-- begin EXCERPT --

# Have you ever built a 'minbar'?



## DonOtt (Jul 10, 2009)

A client contacted me and asked if I could build a 'chair with steps' I thought it was going to be one of those chairs with steps that flips and turns into a step stool.

He sent me two pictures and through research, I found that he wants a 'minbar'. Never built one and have no idea what to charge.

Thoughts??


----------



## wormil (Nov 19, 2011)

Seems more throne-like to me; I'm not seeing a mini-bar.


----------



## Mahdeew (Jul 24, 2013)

I would say somewhere between 1800 to 2200. Muslim clergy use it to do their preaching.


----------



## DonOtt (Jul 10, 2009)

My first thought exactly Rick…..

Also my first thought was $2000 so I guess I wasn't far off.


----------



## isar (Oct 13, 2020)

a minbar is basically a pulpit. it was first made the traditional Christian style but that one evolved over time. the original pulpits looked basically like that but without the fourth step and above,
two wooden handles came upward from the bottom so that someone on top could hold them while sitting down


----------



## SMP (Aug 29, 2018)

Yeah it looks like a mini pulpit to me more that a minibar. I don't see a $10 bag of M&ms and $20 wine singles.


----------



## AlaskaGuy (Jan 29, 2012)

According to the internet.

A minbar (Arabic: منبر‎, also pronounced mimbar and romanized as mimber) is a pulpit in the mosque where the imam (prayer leader) stands to deliver sermons (خطبة, khutbah) or in the Hussainia where the speaker sits and lectures the congregation.

The cost is in the details. What kind of wood, design, how ornate etc.


----------



## CWWoodworking (Nov 28, 2017)

Custom moldings, upholstery, screens, turnings for 2000$?

I wouldn't touch it for that. My guess with quality material, I would be double that.

-- end EXCERPT --

## EXERCISE A
In the forum thread about building a minbar, what price range does Mahdeew suggest?
## EXERCISE B
Carry on the forum thread about building a minbar from the point where it stops.

-- begin DATASET EXTRACT --

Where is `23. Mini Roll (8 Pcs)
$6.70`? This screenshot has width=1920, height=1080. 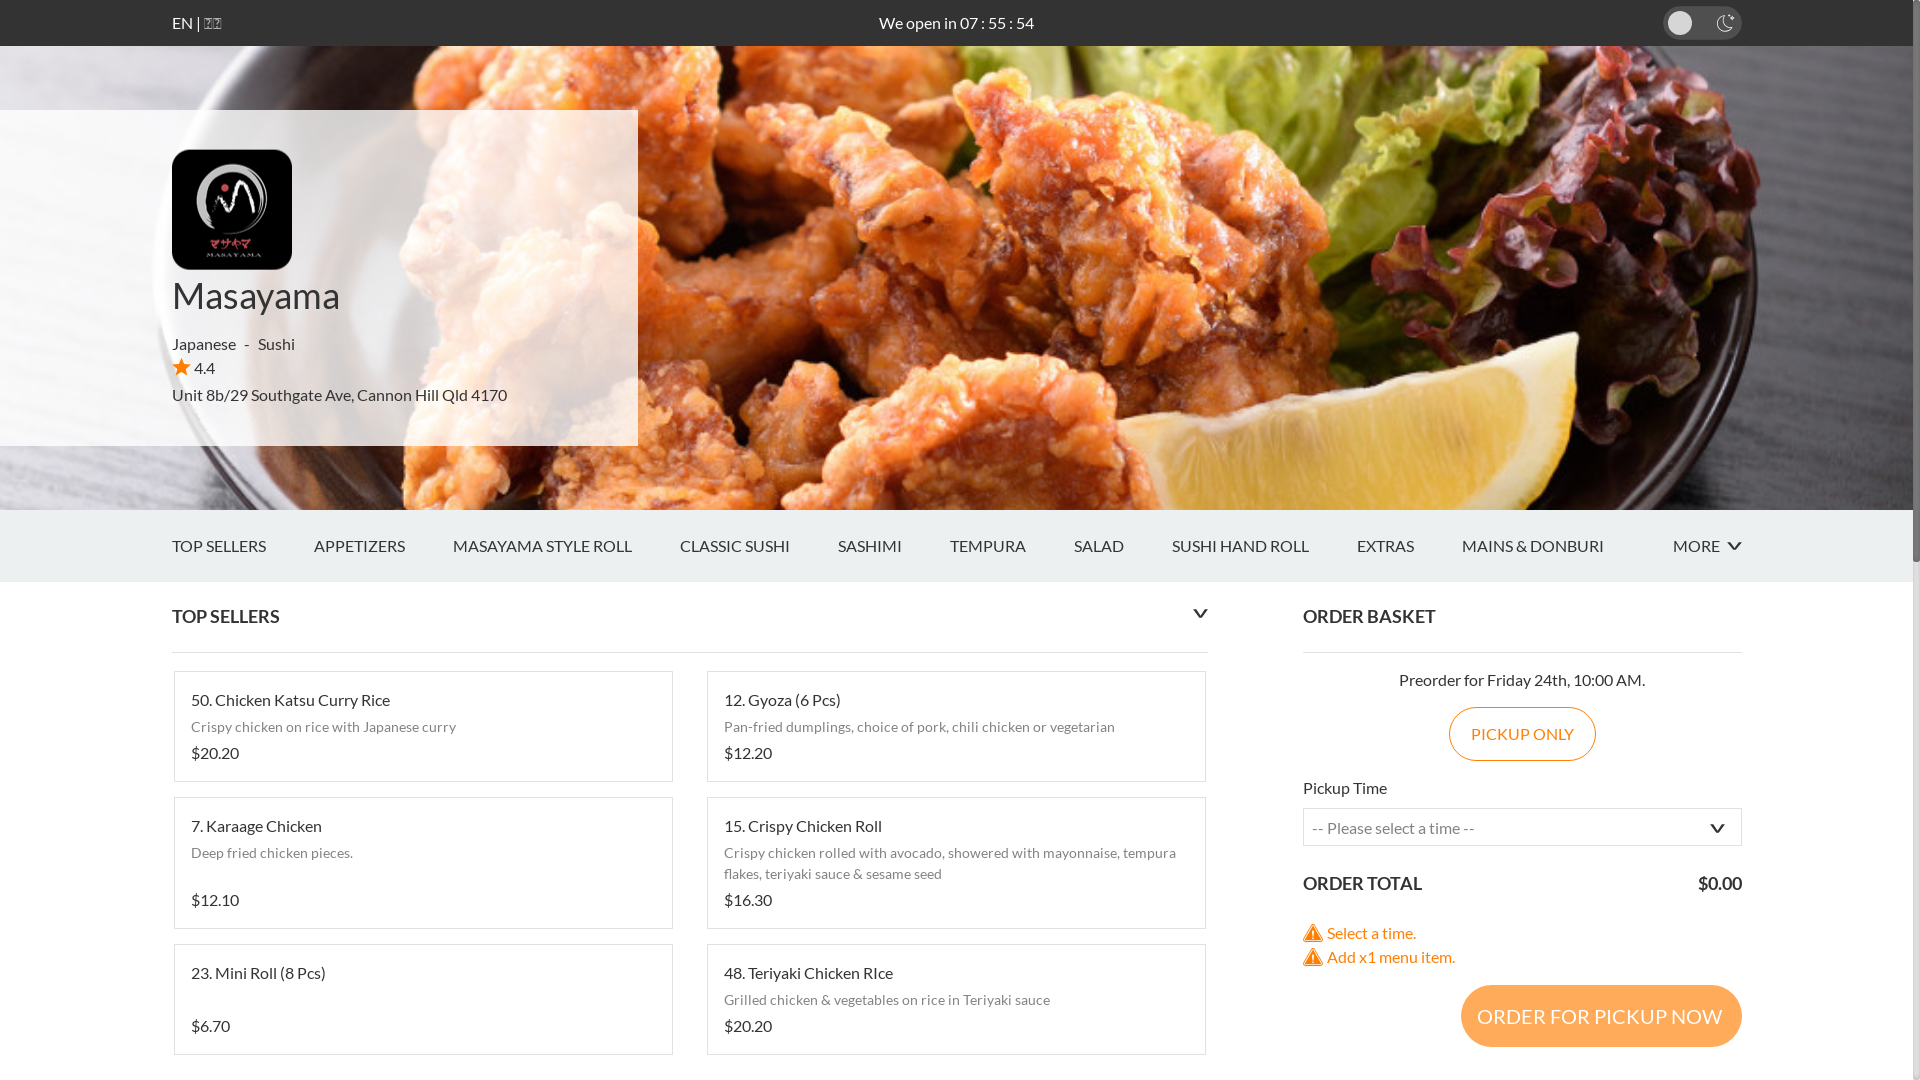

-- end DATASET EXTRACT --

## ANSWER A
Between 1800 and 2200.

## ANSWER B
----------



## robscastle (May 13, 2012)

Ask LBD (Littleblackduck) he is sure to have plans hidden away somewhere.
Doesn't look like anything MDF couldn't fix

https://www.lumberjocks.com/LittleBlackDuck


----------



## ArtMann (Mar 1, 2016)

The question is the same as how much to charge for building a table. With no informatiion regarding materials, details or design, I would say to charge somewhere between $500 and $50,000, depending on those little unspecified details.


----------



## Loren (May 30, 2008)

paint or stain grade? what finish? what material? What dimensions?

Maybe if you wanted to do it for $2k you could and enjoy doing it, but depending on a host of details and client expectations you might not make a very good hourly wage doing it.


----------



## bndawgs (Oct 21, 2016)

I wonder if Don ever built this minibar 7 yrs ago?


----------



## wildwoodbybrianjohns (Aug 22, 2019)

At any rate, looks like a fun build.

Put some wheels on it and a 2-stroke down below, awesome.


----------



## DonOtt (Jul 10, 2009)

> I wonder if Don ever built this minibar 7 yrs ago?
> 
> - Steve


To answer the question, no I never did. I gave him a ballpark figure and he decided it was too much


----------



## AlaskaGuy (Jan 29, 2012)

> I wonder if Don ever built this minibar 7 yrs ago?
> 
> - Steve
> 
> ...


That happens a lot. People still think we work for Home Depot.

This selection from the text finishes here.